* [SELECTED EXCERPT]
In Charlestown tonight, in the neighborhood where she lives (and, indeed, was given her first job, so she told us) Healey showed her strength on the ground. The event was hosted by Chris Remmes, a classic city progressive who ran for State Representative in a special election this year and drew only about 550 votes. But midway through the event, the man who defeated him, State Representative Dan Ryan, showed up, as did quite a number of Ryan’s Teamster supporters. When Healey began her speech, the Ironside was packed, close to 100 people.

This of itself was news; unions form the base of support for Healey’s primary opponent, Warren Tolman. It was pointed out to me that Teamsters Local 25 supports Healey’s current boss, Martha Coakley, for Governor. Fair enough; but support for one doesn’t require support for the other. Perhaps the Teamsters Local 25 leadership has recognized that the guarantee of unionism’s newly improved political power in Massachusetts is to ally, at ;least in the Attorney General race, with the state’s progressives and reformers.

In that, i think the Teamster leadership has it right. There is, for a smart union, no further advantage in remaining faithful to old arrangements. The smart union is the one that sees the new coalition forming and moves to join it. This the Teamsters of Local 25 hae now done in the matter of Maura Healey versus Warren Tolman.

* [YOUR TASKS]
1. Answer these from the piece about Maura Healey's Charlestown event:
(a) Who hosted the event?
(b) Who is Healey's opponent in the primary?
(c) Which office does Teamsters Local 25 back Martha Coakley for?
2. From the piece about Maura Healey's Charlestown event, print the part from "This of itself" to "versus Warren Tolman.".
3. List every person named in the piece about Maura Healey's Charlestown event.

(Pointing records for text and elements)
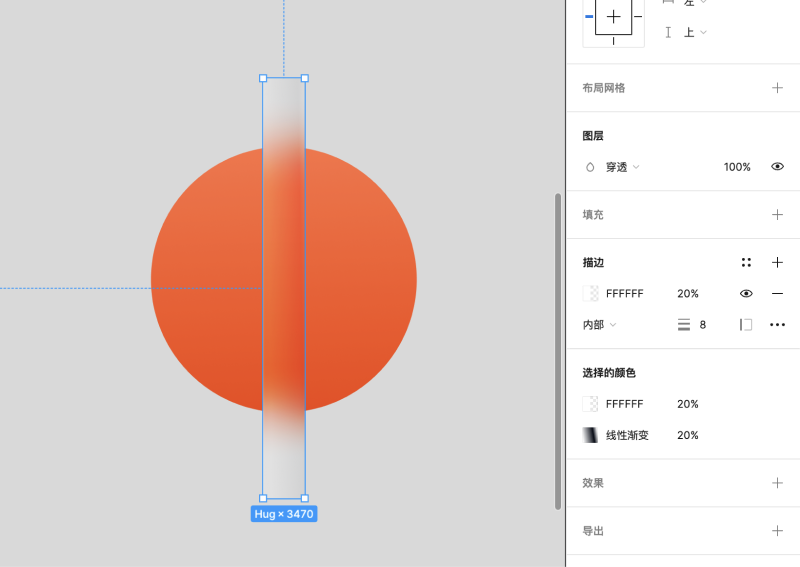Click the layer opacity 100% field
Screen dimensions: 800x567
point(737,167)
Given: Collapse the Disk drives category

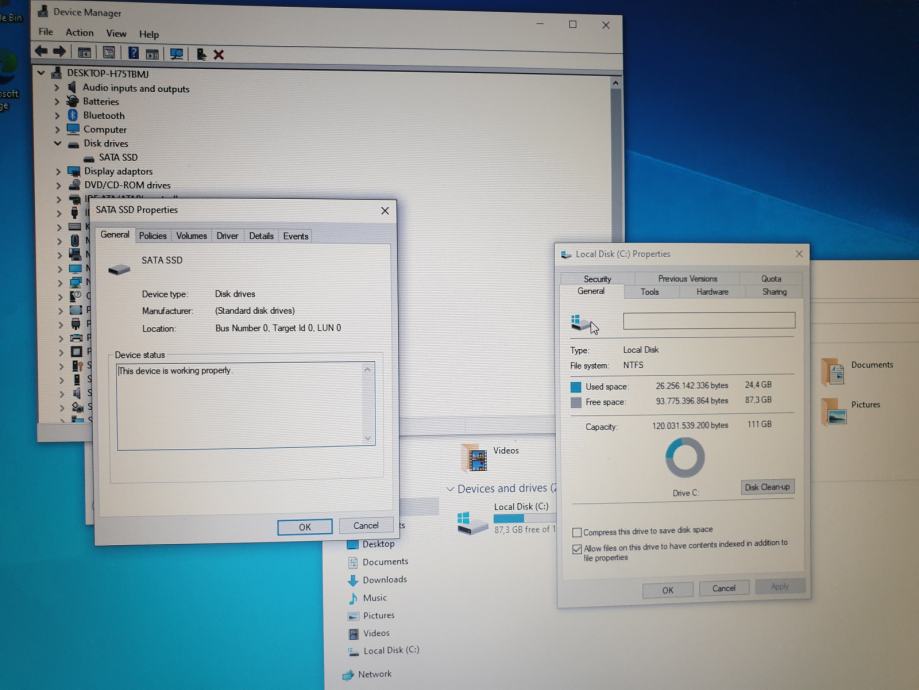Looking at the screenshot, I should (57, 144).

* [RESPONSES BY TASK]
1.
(a) Chris Remmes
(b) Warren Tolman
(c) Governor

2.
This of itself was news; unions form the base of support for Healey’s primary opponent, Warren Tolman. It was pointed out to me that Teamsters Local 25 supports Healey’s current boss, Martha Coakley, for Governor. Fair enough; but support for one doesn’t require support for the other. Perhaps the Teamsters Local 25 leadership has recognized that the guarantee of unionism’s newly improved political power in Massachusetts is to ally, at ;least in the Attorney General race, with the state’s progressives and reformers.

In that, i think the Teamster leadership has it right. There is, for a smart union, no further advantage in remaining faithful to old arrangements. The smart union is the one that sees the new coalition forming and moves to join it. This the Teamsters of Local 25 hae now done in the matter of Maura Healey versus Warren Tolman.

3. Maura Healey, Chris Remmes, Dan Ryan, Warren Tolman, Martha Coakley